Si finalmente no se encuentra fecha en el calendario para acomodar las fiestas, la ciudad perderá más de dos millones de euros. Bares, restaurantes y empresas de catering son los más beneficiados pero alrededor de San Juan gira un mercado mucho más amplio que repercute en tiendas de ropa, espectáculos, cartelería, transporte o servicios.
El gasto medio de cada sanjuanero adulto ronda los 200 euros de los cuales una gran parte se destina a la cuota de la cuadrilla, en la que se incluye la comida y bebida de los tres días además de gastos comunes como la charanga o mantenimiento de caseta. A esa cifra hay que añadir luego lo que cada uno consuma de manera individual en los bares así como los gastos en renovar la indumentaria (blusa, pañuelos, alpargatas,...), sin duda un desembolso importante para muchas familias. Además en los últimos años desde la Cofradía se han potenciado los actos previos como el Día del Blusa, que ha ido ganando peso dentro del programa y que supone otro ingreso adicional para los establecimientos de la ciudad con el que este año tampoco contarán.

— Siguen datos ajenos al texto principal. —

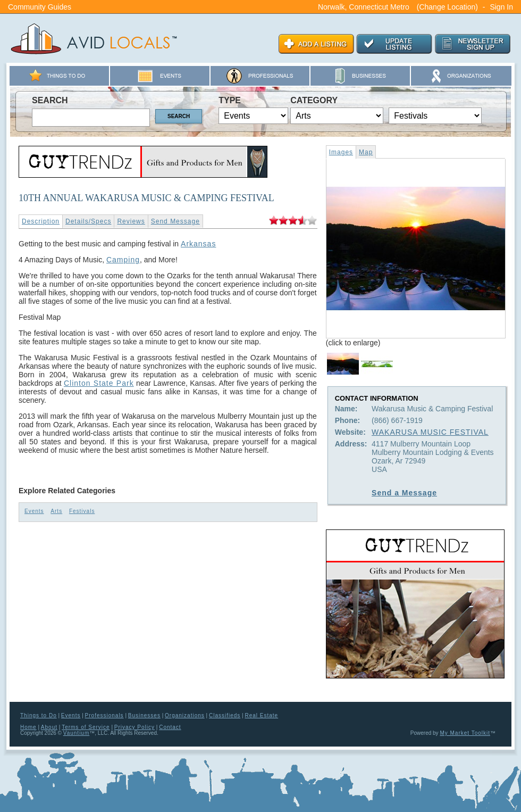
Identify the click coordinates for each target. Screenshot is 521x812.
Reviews (131, 221)
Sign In (501, 7)
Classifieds (224, 715)
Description (40, 221)
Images (341, 152)
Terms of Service (86, 727)
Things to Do (38, 715)
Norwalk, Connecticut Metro (364, 7)
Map (366, 152)
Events (34, 511)
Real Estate (261, 715)
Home (28, 727)
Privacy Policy (135, 727)
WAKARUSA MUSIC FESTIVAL (430, 432)
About (49, 727)
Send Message (175, 221)
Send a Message (404, 493)
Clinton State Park (99, 383)
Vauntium (77, 733)
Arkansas (198, 244)
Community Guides (39, 7)
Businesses (144, 715)
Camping (123, 260)
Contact (170, 727)
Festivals (82, 511)
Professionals (104, 715)
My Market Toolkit (465, 733)
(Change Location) (447, 7)
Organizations (184, 715)
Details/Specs (88, 221)
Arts (56, 511)
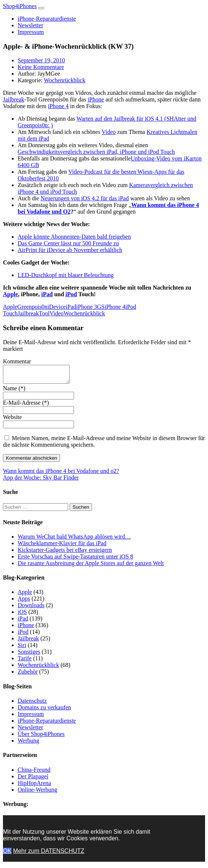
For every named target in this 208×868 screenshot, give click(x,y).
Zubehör (28, 675)
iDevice (57, 307)
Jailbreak (14, 99)
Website (12, 420)
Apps (24, 602)
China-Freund (34, 773)
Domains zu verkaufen (44, 710)
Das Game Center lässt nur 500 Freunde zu (68, 243)
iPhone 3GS (90, 307)
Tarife (25, 661)
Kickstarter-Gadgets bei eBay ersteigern (65, 553)
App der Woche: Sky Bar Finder (41, 481)
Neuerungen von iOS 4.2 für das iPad (85, 198)
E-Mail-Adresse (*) (26, 406)
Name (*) (14, 391)
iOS (22, 615)
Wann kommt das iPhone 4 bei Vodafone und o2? (61, 474)
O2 (67, 211)
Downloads (31, 608)
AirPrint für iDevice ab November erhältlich (70, 250)
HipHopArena (34, 786)
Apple (10, 294)
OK (7, 854)
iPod (71, 294)
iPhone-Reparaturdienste (47, 18)
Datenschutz (32, 704)
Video (109, 132)
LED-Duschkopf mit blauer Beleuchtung (66, 275)
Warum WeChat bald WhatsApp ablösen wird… (74, 540)
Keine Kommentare (41, 67)
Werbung (28, 744)
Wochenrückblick (64, 80)
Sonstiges (29, 655)
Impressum (31, 32)
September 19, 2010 (41, 60)
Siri (22, 648)
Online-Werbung (37, 793)
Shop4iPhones (20, 6)
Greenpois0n (32, 307)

El porcentaje de recaudación que las fiestas representan para cada local es diferente. «Para quienes dan comidas puede ser de hasta un 30% de sus ingresos trimestrales», asegura Pepe Rey, presidente de la asociación de hosteleros. A ese número se acercan también algunos bares que contratan las consumiciones mínimas de antemano con varias cuadrillas o aquellos que tienen una ubicación muy céntrica, aunque con la fórmula de multiverbena implantada en los últimos años, el ocio ya no se concentra en una sola zona por lo que los ingresos están más repartidos y a todos los bares les toca un pellizco.
Alternativas. Al dinero que gasta cada sanjuanero hay que añadir el presupuesto de la Cofradía, destinado mayoritariamente a la contratación de servicios y espectáculos de los que también dependen decenas de puestos de trabajo. Autobuses, taxi, supermercados, imprentas o tiendas de venta de productos complementarios que van desde gorros a pegatinas, también perciben una inyección económica gracias a San Juan.

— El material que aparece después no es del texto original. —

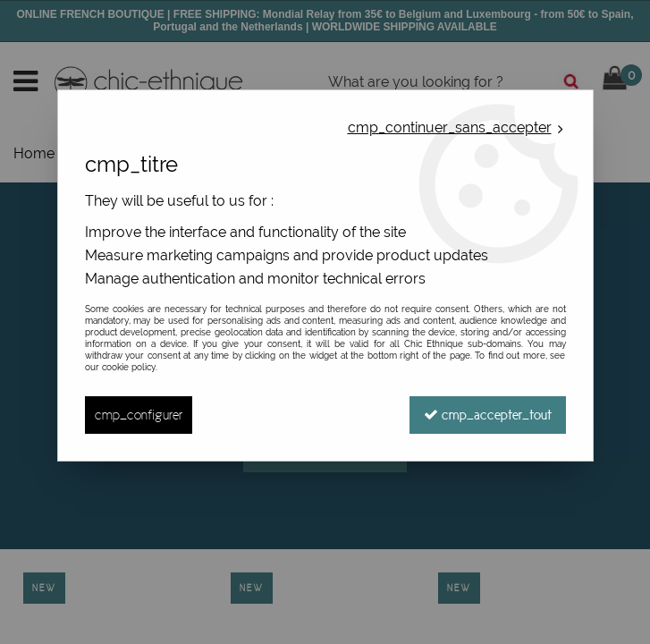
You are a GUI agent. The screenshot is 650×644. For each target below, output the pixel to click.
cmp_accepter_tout (487, 414)
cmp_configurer (139, 414)
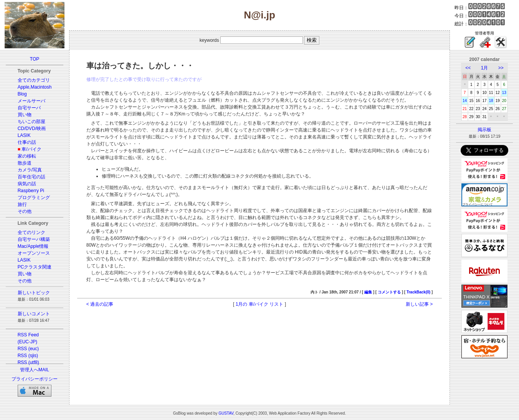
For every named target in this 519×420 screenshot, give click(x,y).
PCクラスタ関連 (35, 267)
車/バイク (31, 149)
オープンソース (34, 253)
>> (501, 68)
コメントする (389, 292)
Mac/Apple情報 (33, 246)
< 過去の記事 (100, 304)
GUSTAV (226, 413)
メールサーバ (31, 101)
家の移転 (27, 156)
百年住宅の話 (31, 177)
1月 (484, 68)
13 (504, 92)
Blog (22, 94)
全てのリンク (31, 232)
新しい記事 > (419, 304)
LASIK (24, 135)
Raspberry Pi (31, 191)
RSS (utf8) (28, 362)
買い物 (25, 115)
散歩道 (25, 163)
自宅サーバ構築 (34, 239)
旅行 (22, 204)
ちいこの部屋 (31, 122)
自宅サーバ (29, 108)
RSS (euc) (28, 349)
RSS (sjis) (28, 356)
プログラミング (34, 198)
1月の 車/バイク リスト (260, 304)
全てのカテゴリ (34, 80)
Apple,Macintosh (35, 87)
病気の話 (27, 184)
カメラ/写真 (30, 170)
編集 (368, 292)
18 (491, 100)
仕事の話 (27, 142)
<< (468, 68)
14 (464, 100)
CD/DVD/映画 (31, 128)
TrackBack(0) (418, 292)
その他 (25, 211)
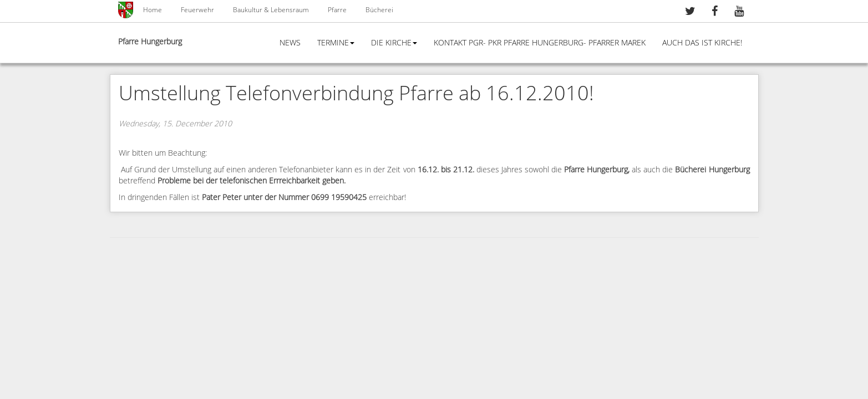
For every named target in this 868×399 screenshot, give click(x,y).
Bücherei (379, 10)
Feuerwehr (197, 10)
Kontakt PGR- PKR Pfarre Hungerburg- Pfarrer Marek (540, 43)
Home (153, 10)
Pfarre (337, 10)
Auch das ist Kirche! (702, 43)
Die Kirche (394, 43)
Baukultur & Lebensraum (271, 10)
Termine (336, 43)
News (290, 43)
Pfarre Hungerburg (150, 42)
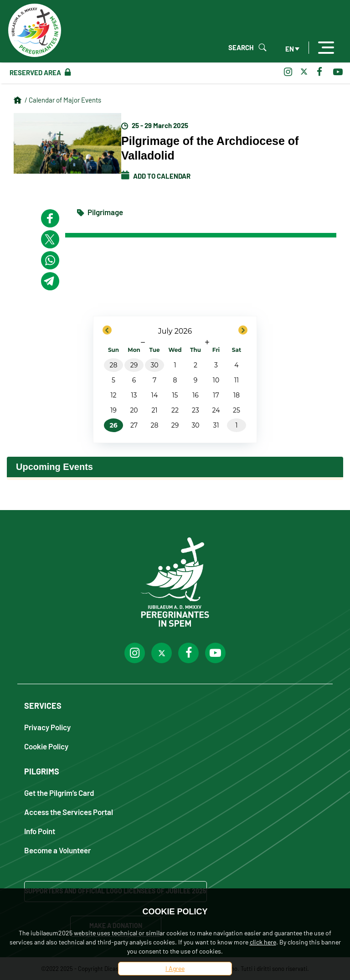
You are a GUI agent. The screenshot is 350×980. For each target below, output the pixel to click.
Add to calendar (156, 176)
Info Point (40, 830)
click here (263, 942)
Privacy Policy (47, 727)
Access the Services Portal (68, 811)
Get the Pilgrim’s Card (59, 792)
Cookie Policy (46, 746)
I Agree (175, 968)
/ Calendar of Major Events (63, 100)
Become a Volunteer (57, 850)
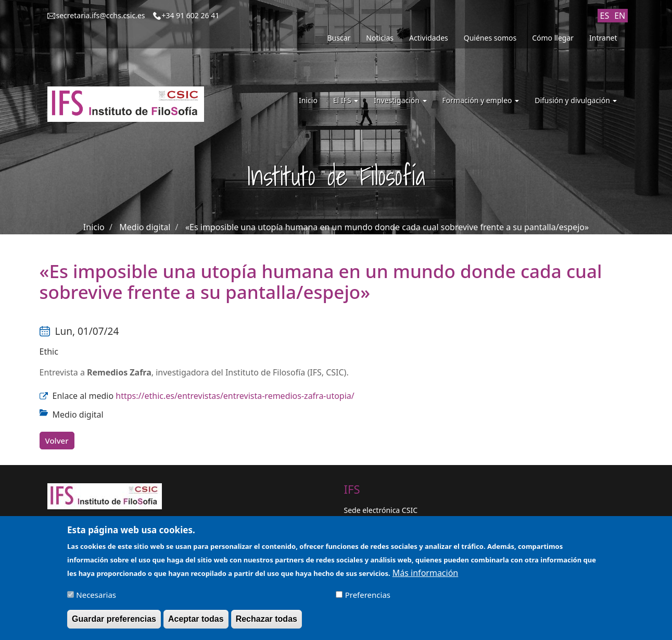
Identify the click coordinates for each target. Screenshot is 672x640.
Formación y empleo (481, 100)
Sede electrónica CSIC (381, 510)
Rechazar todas (267, 622)
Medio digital (145, 227)
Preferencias (367, 598)
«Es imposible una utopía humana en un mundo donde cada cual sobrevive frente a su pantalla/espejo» (387, 227)
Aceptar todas (196, 622)
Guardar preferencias (114, 622)
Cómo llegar (553, 37)
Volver (57, 441)
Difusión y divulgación (576, 100)
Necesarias (96, 598)
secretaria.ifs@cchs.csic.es (100, 15)
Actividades (428, 37)
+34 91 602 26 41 (191, 15)
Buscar (339, 37)
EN (619, 16)
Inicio (308, 100)
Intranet (603, 37)
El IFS (346, 100)
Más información (425, 576)
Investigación (400, 100)
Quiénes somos (490, 37)
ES (605, 16)
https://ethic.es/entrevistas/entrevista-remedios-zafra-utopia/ (235, 396)
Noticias (379, 37)
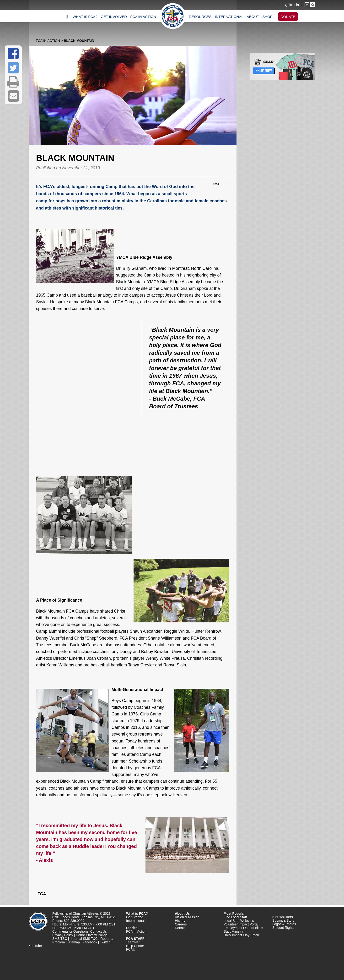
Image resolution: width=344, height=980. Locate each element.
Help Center (135, 946)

Por este motivo, por lo que significa para los mirandeses pero también por su impacto económico, la idea es buscar una alternativa que permita celebrar las fiestas aunque sea con otro formato. No es sencillo porque ni siquiera se sabe cuando acabarán las restricciones por el coronavirus y tampoco hay muchas fechas disponibles. «No va a ser lo mismo, porque la gente no va a salir igual», lamenta Rey. Desde la hostelería se valora el esfuerzo de todas las partes implicadas en buscar opciones que ayudarían a minimizar los daños. Las mismas pasan por un formato reducido de fiestas pero «tenemos que asumir que este año el ingreso adicional de San Juan, al menos al que estamos acostumbrados, está perdido».